Data>

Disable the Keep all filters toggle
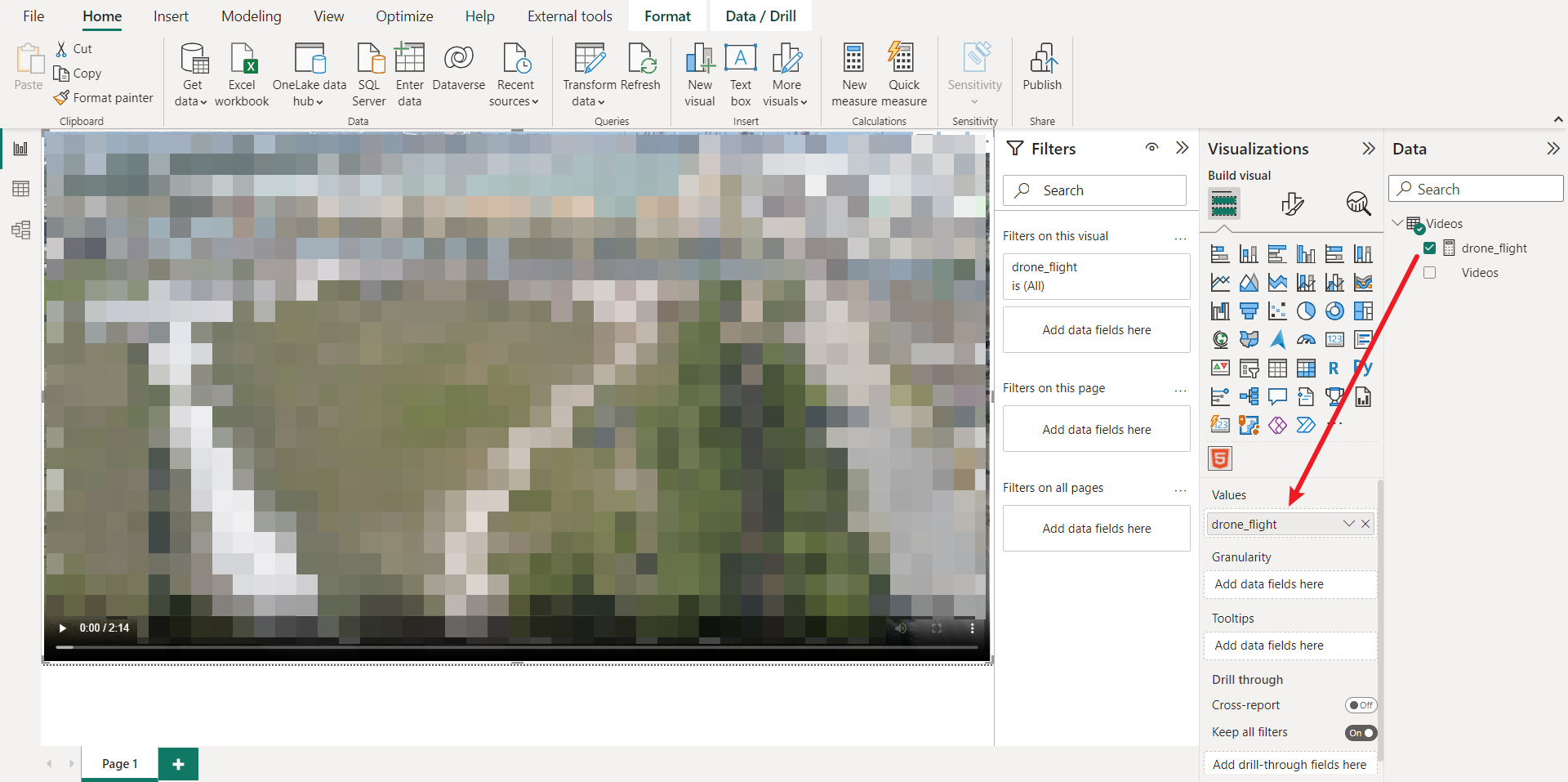The width and height of the screenshot is (1568, 782). (1361, 733)
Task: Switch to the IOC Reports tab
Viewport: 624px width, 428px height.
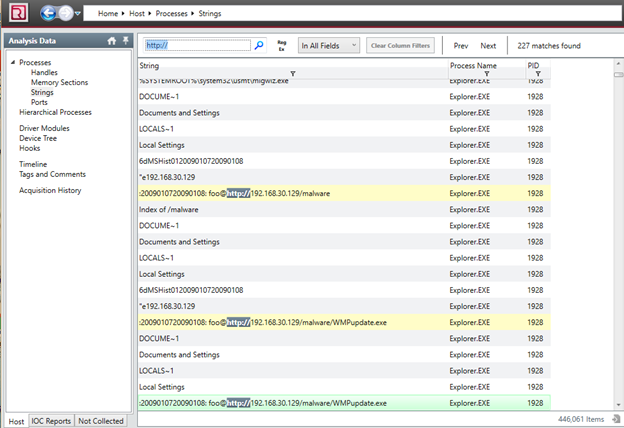Action: point(51,421)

What is needed> Omitting all pictures, retype exactly the lines from the line containing "Task: Switch to the IOC Reports tab" down to the last line above, both ends included.

Task response>
Task: Switch to the IOC Reports tab
Viewport: 624px width, 428px height.
Action: point(51,421)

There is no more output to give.